Case report – Intraoperative margin assessment of large breast
specimens
B. Nakad, P.Simovici, D.Milevsky, A. Brodsky
Bothaina Nakad – Email: bthnnakad@gmail.com
ORCID ID https://orcid.org/0000-0003-3224-8839
Surgery Department, Bnai-Zion Medical Center, Haifa, Israel
Paula Simovici – Email: Paula.Simovitz@b-zion.org.il
Radiology Department, Bnai-Zion Medical Center, Haifa, Israel
Daria Milevsky – Email: danielmilevsky@yahoo.com
Surgery Department, Bnai-Zion Medical Center, Haifa, Israel
Asia Brodsky – Email: asiabrodsky@gmail.com
Surgery Department, Bnai-Zion Medical Center, Haifa, Israel
Abstract We present here a case of the utility of Tomosynthesis
in real time during surgery for margin assessment. This vigorous
planning of operative steps allows one-step procedure with maximal
outcome.
Introduction The current intraoperative margin evaluation
methods used routinely are not adequate. Frozen sections of all
suspected margins are not feasible specifically in a big specimen due to
longer operating time and more difficult association with the correct
orientation of the margins (1). The use of Margin probe has not been
proven to have a clinical significance and increases the False-Positive
rates of positive margins (2).
Methods A 40 years old patient, with Infiltrative Ductal
Carcinoma, ERP PRN HER2P KI67 9% and cN1, with a complete clinical
response post Neoadjuvant Herceptin-Perjeta, was planned for a left
Mastectomy with oncoplastic reconstruction. A revision of all pre-NAC
and post-NAC imaging, including a breast MRI and Tomosynthesis, revealed
multiple areas in the breast with calcifications, in proximity to the
skin. The proximity and distance of these foci of calcifications were
measured, and for those less than 1 cm from the skin, a total of four
foci, we used a skin-mark localization. Accordingly, the oncoplastic
stages of the operation were planned with planned incisions in the skin.

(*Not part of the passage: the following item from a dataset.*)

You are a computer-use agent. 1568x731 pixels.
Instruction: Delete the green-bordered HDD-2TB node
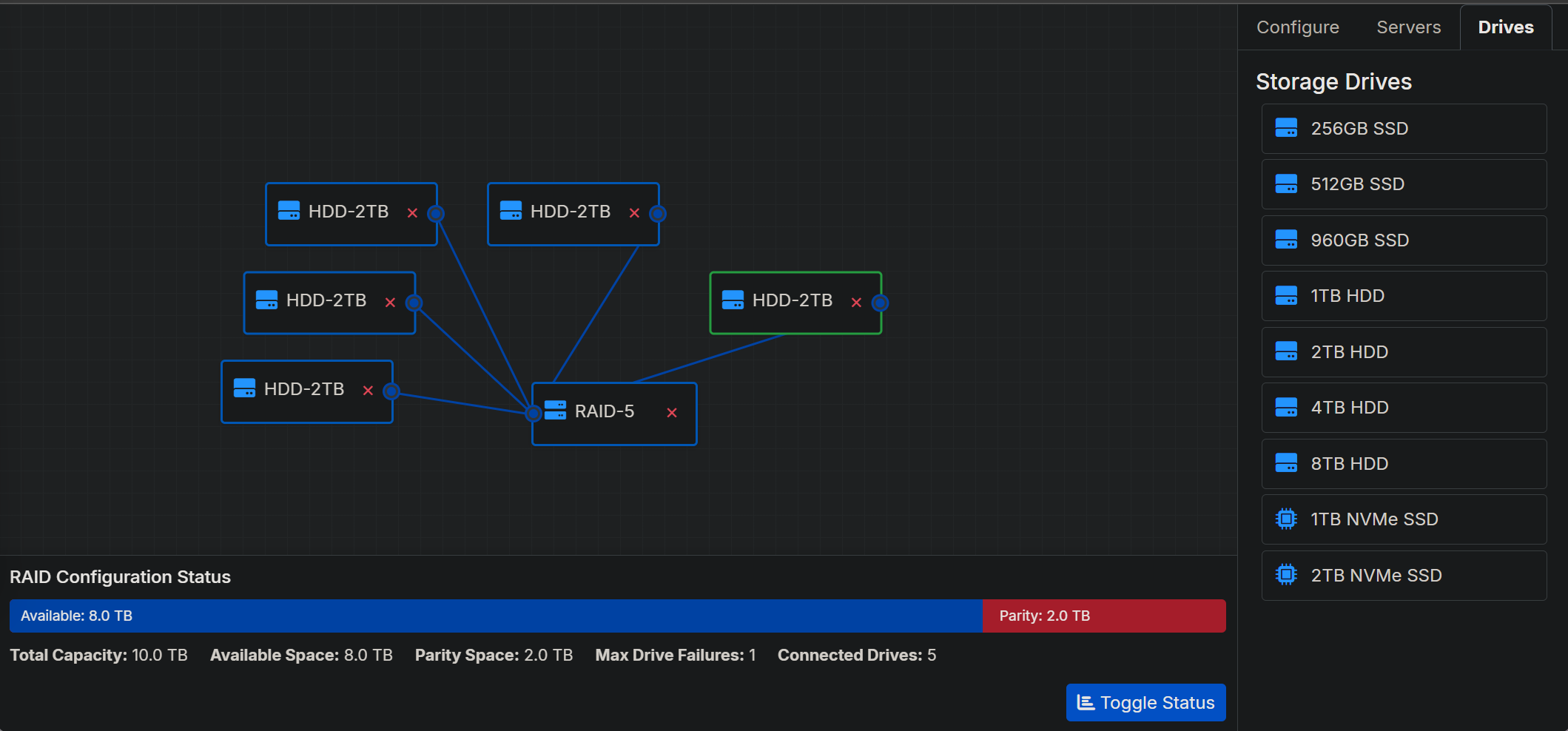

Intraoperatively and after resection of the breast, the mastectomy
specimen was evaluated using Tomosynthesis with an orientation system of
margins in accordance with the anatomical orientation of the breast
(Cranial, Medial and Lateral). One additional margin resection was
decided on in real-time by the breast radiologist and breast surgeons,
the medial border due to proximity of calcifications to the actual
margin. There was no need for additional resections in the anterior
margin, including the skin.
Results The final pathology was high-grade DCIS. The only close
margin less then 2 mm was the lower medial margin, which was resected
during surgery after imaging evaluation. This allowed complete resection
of areas marked pre-surgery and confirmed intra-operatively by specimen
Tomosynthesis.
Conclusion The use of real-time Tomosynthesis allowed our
patient to undergo a one-step operation of mastectomy and a tissue
expander with highly satisfactory oncologic and cosmetic outcomes.